As mentioned earlier, points systems (in either of the representations above) are used in a wide variety of applications. As well as being simple to use, points systems have been found to be more accurate than the unaided ‘expert’ judgements of decision-makers.

This is the near-universal finding of a large number of studies, as surveyed by Hastie & Dawes (2010 – references appear at the end of this page), who concluded that (p. 52):

“... the simple linear model [*ie*. points system] is surprisingly successful in many applications. We say ‘surprisingly’, because many judges claim that their mental processes are much more complex than the linear summary equations would suggest – although empirically, the equation does a remarkably good job of ‘capturing’ their judgment habits.”

This is because (p. 60):

“The mind is in many essential respects a linear weighting and adding device. In fact, much of what we know about the neural networks in the physical brain suggests that a natural computation for such a ‘machine’ is weighting and adding, exactly the fundamental processes that are well described by linear equations [*ie*. points systems].”

Similarly, according to Hadorn et al. (2003, p. 49):

“[Points Systems] are, as a rule, more accurate than human predictors. This is not surprising, as it has been known for decades that human cognitive performance is limited with respect to complex multi-variable judgment and prediction tasks (Meehl 1954).”

### Creating a points system

When creating a points system, two things are essential in order for it to be accurate (in terms of helping users make the ‘right’ decisions):

- The decision criteria included must be relevant to the decision being made.

- Their relative importance must be accurately represented by the points system’s point values – so that the decision maker’s preferred ranking of individuals/alternatives is reproduced by the ranking of total scores.

For example, with respect to (2), are the point values in the points system shown above (in the tables) right? How would you know? Certainly, they will result in a particular ranking of job applicants. Clearly, though, by changing the point values, the ranking will change (likely affecting which applicants are selected – and which are not). Should the top score for *qualifications*, for example, really be 40 points? How about 36, 38, or 32? (Or even 20 or 60?!)

A variety of methods is available for determining the point values for a points system (sometimes known as ‘scoring’ the points system).

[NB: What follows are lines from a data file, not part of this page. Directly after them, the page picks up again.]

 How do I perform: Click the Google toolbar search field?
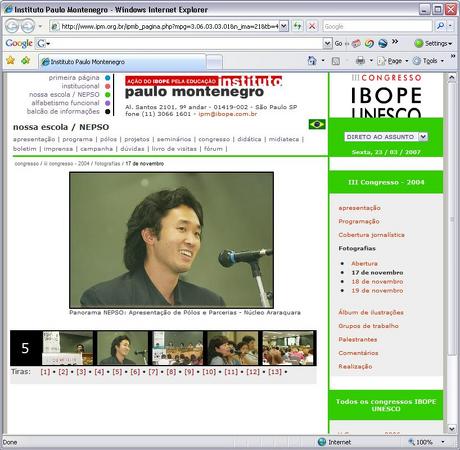pos(184,43)
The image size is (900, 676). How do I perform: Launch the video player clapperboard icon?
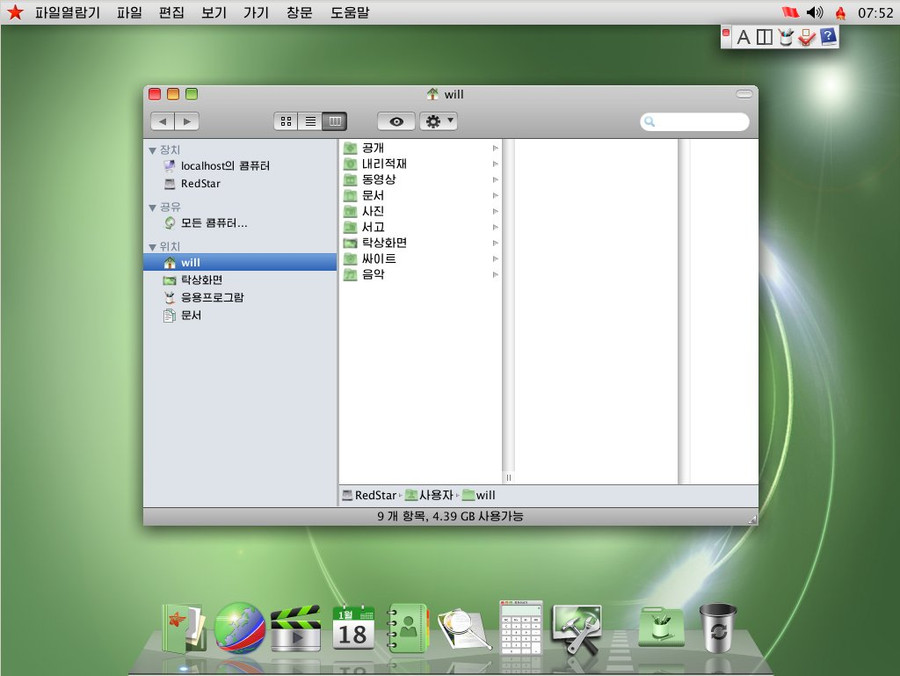(296, 629)

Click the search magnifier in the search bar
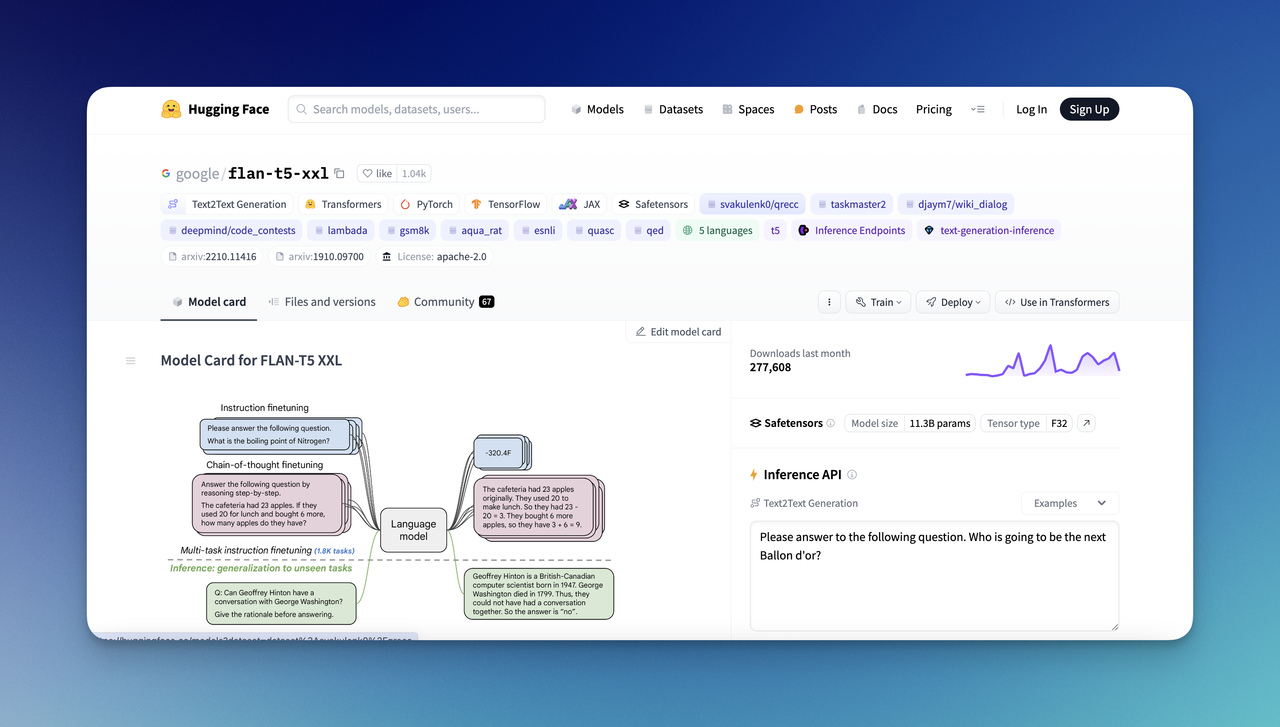(x=301, y=109)
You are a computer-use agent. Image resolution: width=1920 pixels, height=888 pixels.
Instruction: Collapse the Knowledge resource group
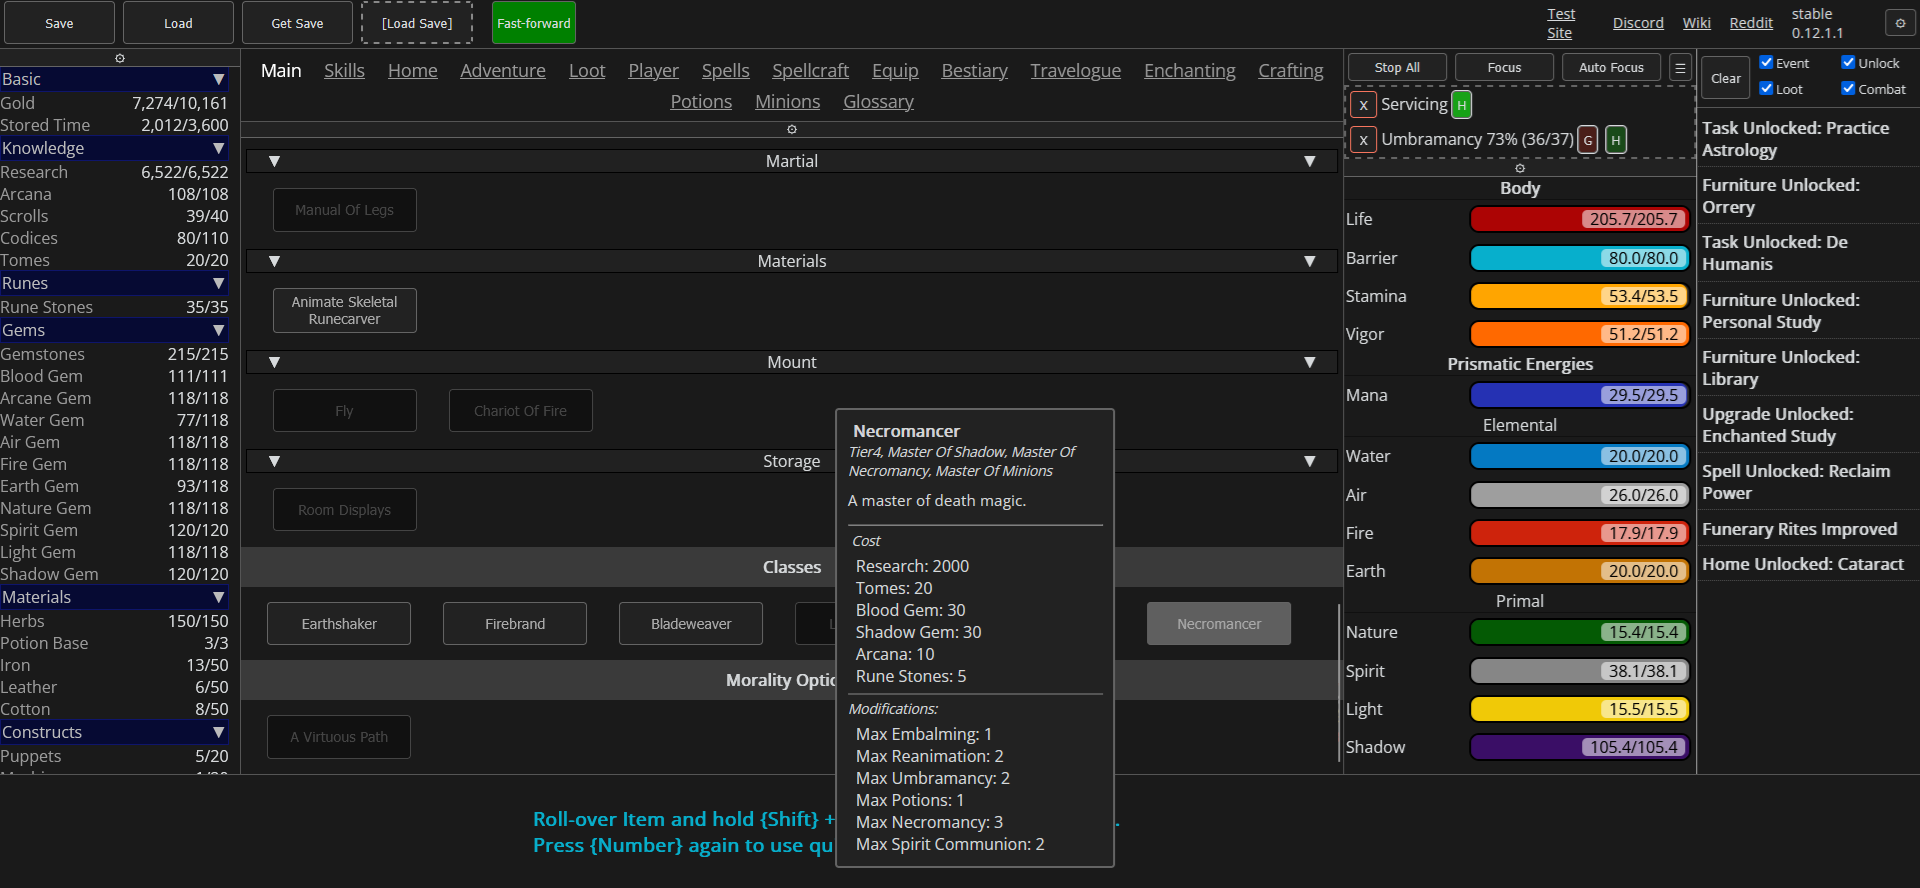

The approach used by 1000minds is known as the PAPRIKA method.

### References

DC Hadorn & the Steering Committee of the Western Canada Waiting List Project (2003) “Setting priorities on waiting lists: Point-count systems as linear models”. *Journal of Health Services Research & Policy* 8, 48-54.

R Hastie & RM Dawes (2010) *Rational Choice in an Uncertain World. The Psychology of Judgement & Decision Making*. (2nd edition) Sage Publications.

PE Meehl (1954) *Clinical Versus Statistical Prediction: A Theoretical Analysis and a Review of the Evidence.* University of Minnesota Press.